New GM Travis Schenk cleaned house, taking a power washer to the books. Miles Plumlee is their third-highest-paid player. They lost a lot of talent. They still don't have a reliable young core and Dennis Schröder is their best player. The tank is on.
For a bit of additional background, it was Moore that ranked the Hawks dead last in an offseason power rankings earlier this month and he clearly doesn’t buy the roster as currently constructed. Still, the statistical model is (much) kinder to Atlanta, providing 33.2 wins and, by extension, 48.8 losses.
That record is good for the No. 11 perch in the Eastern Conference and a 10.3 percent chance to make the playoffs. Amusingly, that playoff percentage almost seems low based on how weak the Eastern Conference is because it isn’t out of the realm of possibility that a team could be playoff bound with 35-37 wins.
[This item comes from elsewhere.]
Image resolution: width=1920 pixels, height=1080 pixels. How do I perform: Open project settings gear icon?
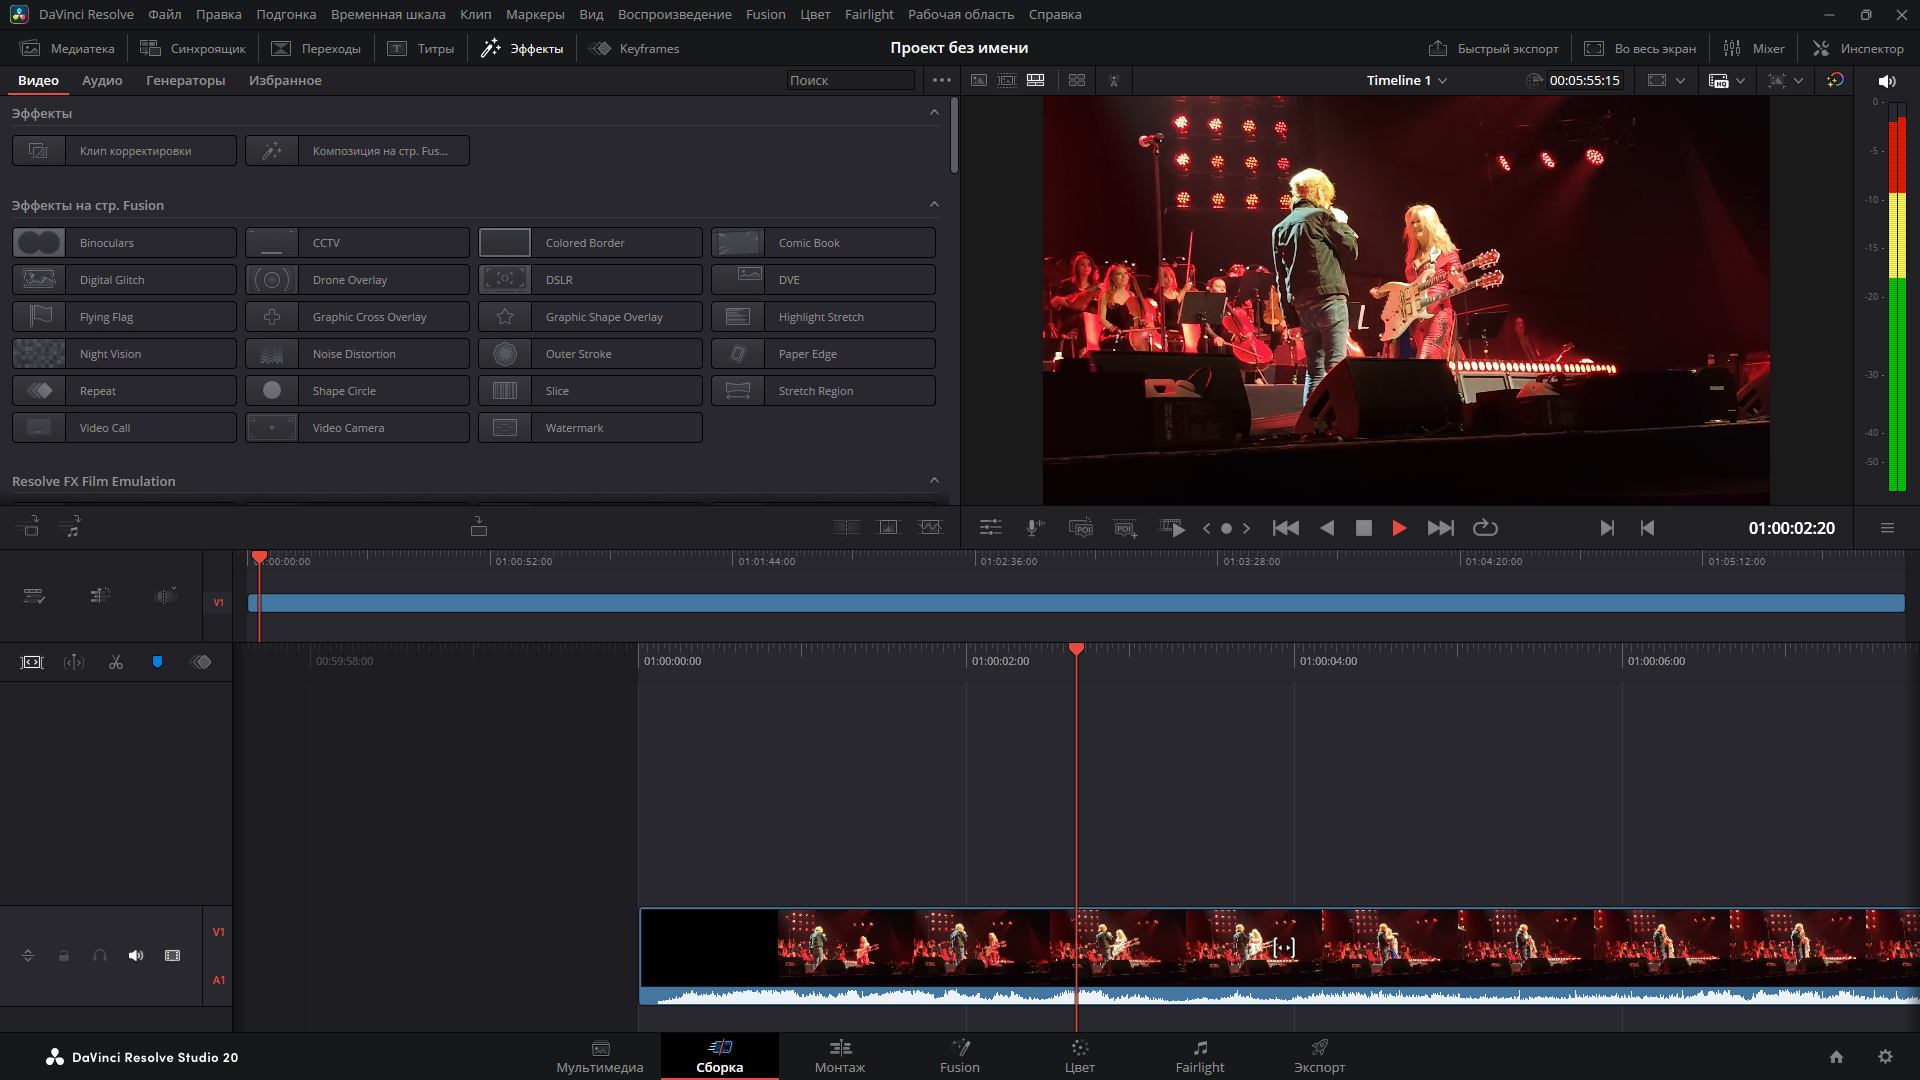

In some ways, winning 33 games or so would be the worst case scenario for the Hawks. The rebuilding effort mutated a bit in the latter stages with signings of Dewayne Dedmon and Ersan Ilyasova, presumably with an eye on winning more games and an ere of respectability. That makes some sense, given the reasonable contracts handed out to both players, but they also don’t “help” the Hawks meaningfully in the pursuit of a top-tier asset that could arrive via a high draft pick in 2018.
The debate will rage as to whether the Hawks “did too much” this offseason and will “win too many games” as a result. This is simply one statistical projection but, if it holds, the Atlanta Hawks won’t be as bad as some seem to think in 2017-2018.